- John Ellis
Christmas Dinner - Student Style
Its nearly Christmas, a time to give and to receive, but for exchange students, also a time to say goodbye to your friends for a few weeks. It is a welcome chance to unwind at home with your family and friends before the second half of the academic year. But before we all left for home, myself and the two other Brits that I share my flat with, Harrison and James, decided that we would put on a traditional English Christmas dinner for the flat – all 14 people. How hard could it be?
It should be said from the outset that we all had some degree of cooking ability, but I did at least question the value of a staunch vegetarian helping out with the chicken and pork joint that we were going to prepare… To prepare a dinner for 14 people is, as we expected, a very challenging task, but one that we jumped into with great anticipation at what British surprises we could offer our continental guests; ideas ranged from a homemade Christmas Pudding, a hog roast (and that came from our resident vegetarian), and classic Yorkshire Puddings (a batter-based savoury product), besides other brilliant ideas. That being said, we didn’t anticipate the difficulty that we would have in procuring certain products, one example being that one can’t simply procure gravy granules, rather, some obscure brownish packets whose contents was reminiscent of brown talcum powder. Delightful.
Nevertheless, we negotiated our way around multiple stores in order to procure what we considered to be the finest feast ever to grace the halls of the Student Hotel. Having chopped and changed our menu based on the materials we could find, we settled on a main course of a chicken, an obscure leg of meat that was either pork or gammon (we’re still not quite sure) and an assortment of vegetables, followed by a homemade chocolate cake. Cooking began at 1PM so that we could have everything ready for the evening. After taking the end of my finger off while peeling potatoes, James live-streaming every incident on his own social-media account, and Harrison shoving his hand half-way inside a chicken, we were making good progress.

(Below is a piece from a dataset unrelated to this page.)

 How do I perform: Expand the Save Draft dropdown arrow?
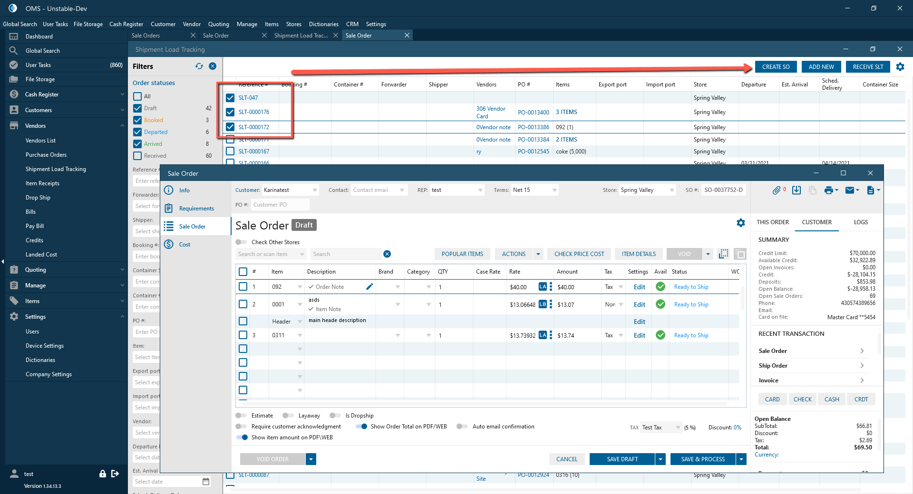(660, 459)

However, this is where the fun really began. Unbeknownst to us, someone had left us a present in one of the ovens; someone had left some baking paper in the back. So, as we turned on the oven in order to bake the cake, we didn’t see the paper until it was too late. The back of the oven was aglow with bright orange, flames licking the back of the of the oven. Luckily, we managed to avert any further problems; we doused the flames, cleared out the smoke, and proceeded to try not to set any more fires, lose any more body parts, and end up with a great meal at the end of it all. Well, eight sweaty, hot, stressful hours later, the three musketeers managed to pull it out of the bag. We managed to produce a smorgasbord of British delights – something that our mothers would have been proud of. With only one life-threatening incident, all things considered, I think it went pretty well.

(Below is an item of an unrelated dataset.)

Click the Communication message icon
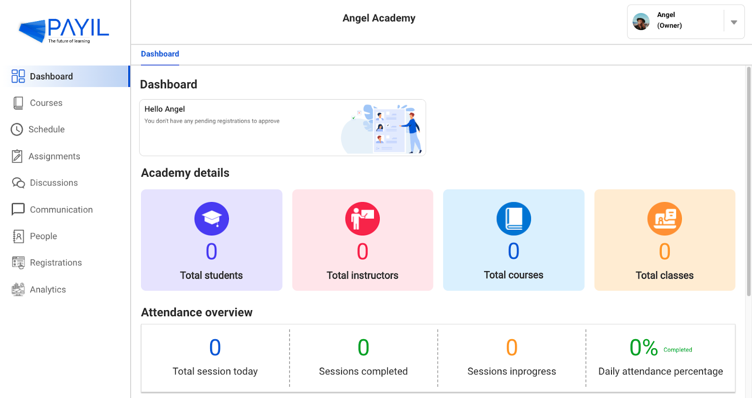Screen dimensions: 752x398 click(18, 209)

The opportunity to cook for people who have become good friends over the last few months was a brilliant experience, and one that those receiving it were very grateful for. During that evening, jokes were shared, gifts were exchanged, and good food was eaten. It was a brilliant evening that will last long in the memory, and one that proves that, even if you’ve only known someone for a few short months, they really can become a big part of your life.
As I sit here, I’ve spent the last weekend of my time here in Amsterdam before the Christmas break writing my final assignment for one of my courses while fighting off a bout of the flu. Not the best way to sign-off for the year, but that doesn’t put a dampener on what has been a fantastic first half of my experience here. During my time here thus far, I have had opportunities to experience a new culture, immerse myself in a new university life, and meet some wonderful people along the way. It is almost a shame to being going home away from this, but I think, in the long-run, this is the perfect opportunity to recharge the batteries, see some old friends, and get ready for round two.

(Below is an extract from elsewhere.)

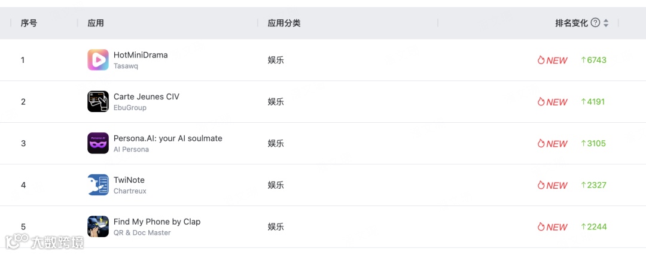646x254 pixels.
Task: Open the HotMiniDrama app name link
Action: click(141, 55)
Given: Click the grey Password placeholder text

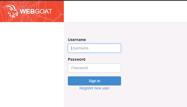Looking at the screenshot, I should [x=80, y=68].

As I prepare for my last exam on Thursday 21st, I am thinking to myself about the qualities that one can gain from spending a year abroad. As mentioned, the ability to immerse oneself in a different culture and educational system is one that, if looked at from a career-perspective, will surely make you stand out above other competitors for a potential job, but from a personal view, it gives you the opportunity to appreciate what you may have at home, or what is different about society in the Netherlands in contrast to your home country. A purely personal example is actually the hockey that I am involved in; coming from the UK, the style of play out here is a different, far more attacking brand of hockey, and something that you have to get used to when playing in goal. From a social perspective, meeting both Dutch nationals and people from other nations offers a better appreciation and understanding of the world than if you were to stay in one place all your life. The ability to move on, to take a break from Lancaster almost, is something that, in truth, I think I needed. Much like a Christmas break, this year abroad is giving me a chance to not only take in new experiences, but to recharge my batteries in readiness for my next year at Lancaster.
This will be the last you will hear from me before the end of the year (and my birthday on the 1st). So, while I am here, I would like to thank all of my readers for taking the time to read my posts, and those of my colleagues. We are all very grateful for the opportunity to share our experiences with you. I hope you have a lovely Christmas and I’ll see you next year.
Vrolijk kerstfeest en een gelukkig nieuw jaar!